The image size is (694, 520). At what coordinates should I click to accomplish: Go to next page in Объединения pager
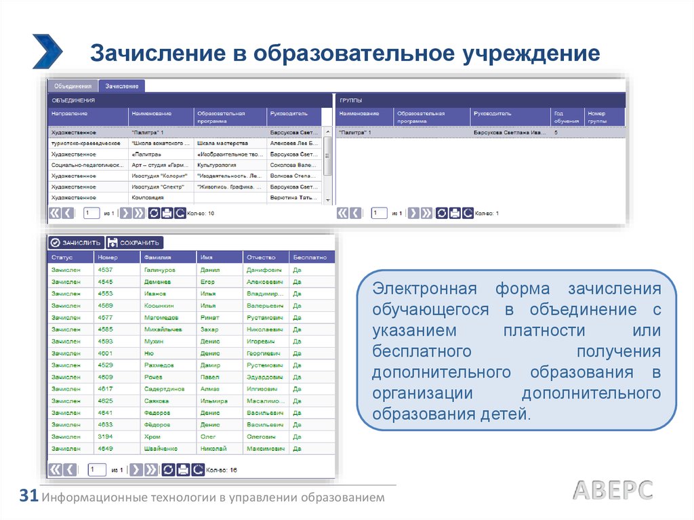click(125, 213)
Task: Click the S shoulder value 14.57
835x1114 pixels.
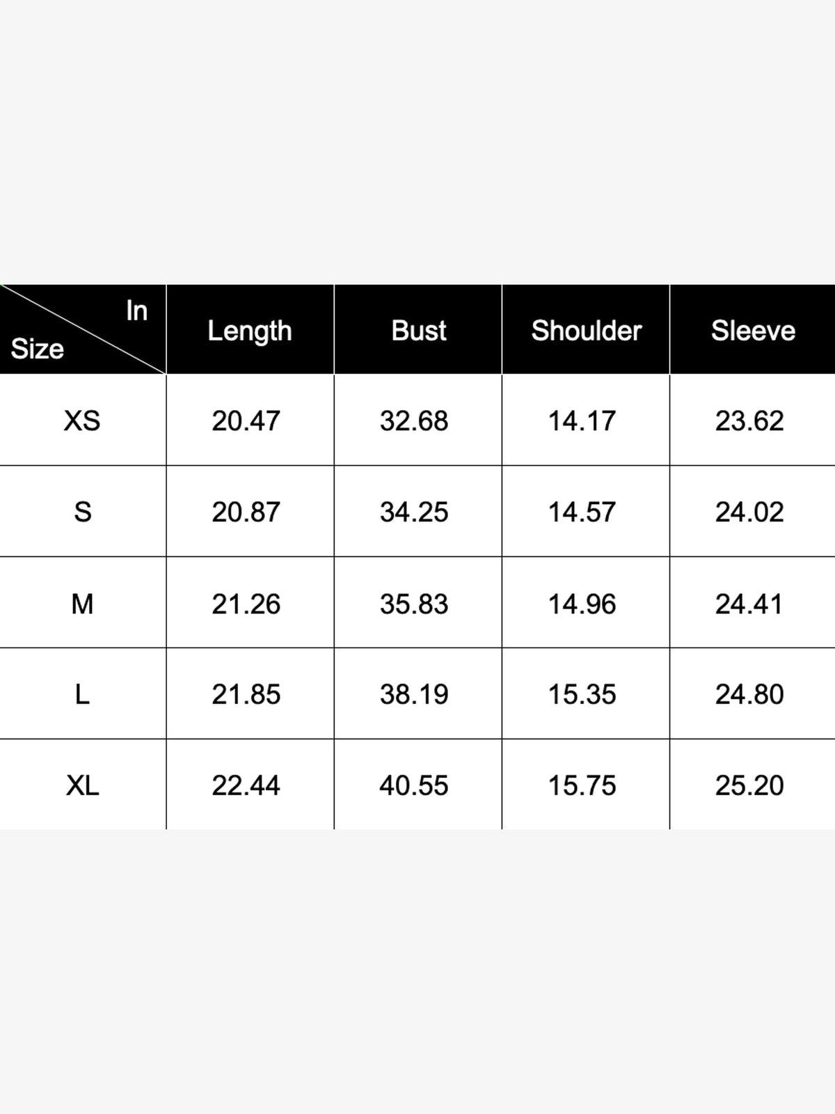Action: [x=582, y=512]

# Exercise instructions
Everything in the listing above must be retyped exactly, except for the pictures.

# Expected output
The image size is (694, 520). At what coordinates should I click to accomplish: Go to next page in Объединения pager
click(125, 213)
Task: Click the S shoulder value 14.57
835x1114 pixels.
Action: [x=582, y=512]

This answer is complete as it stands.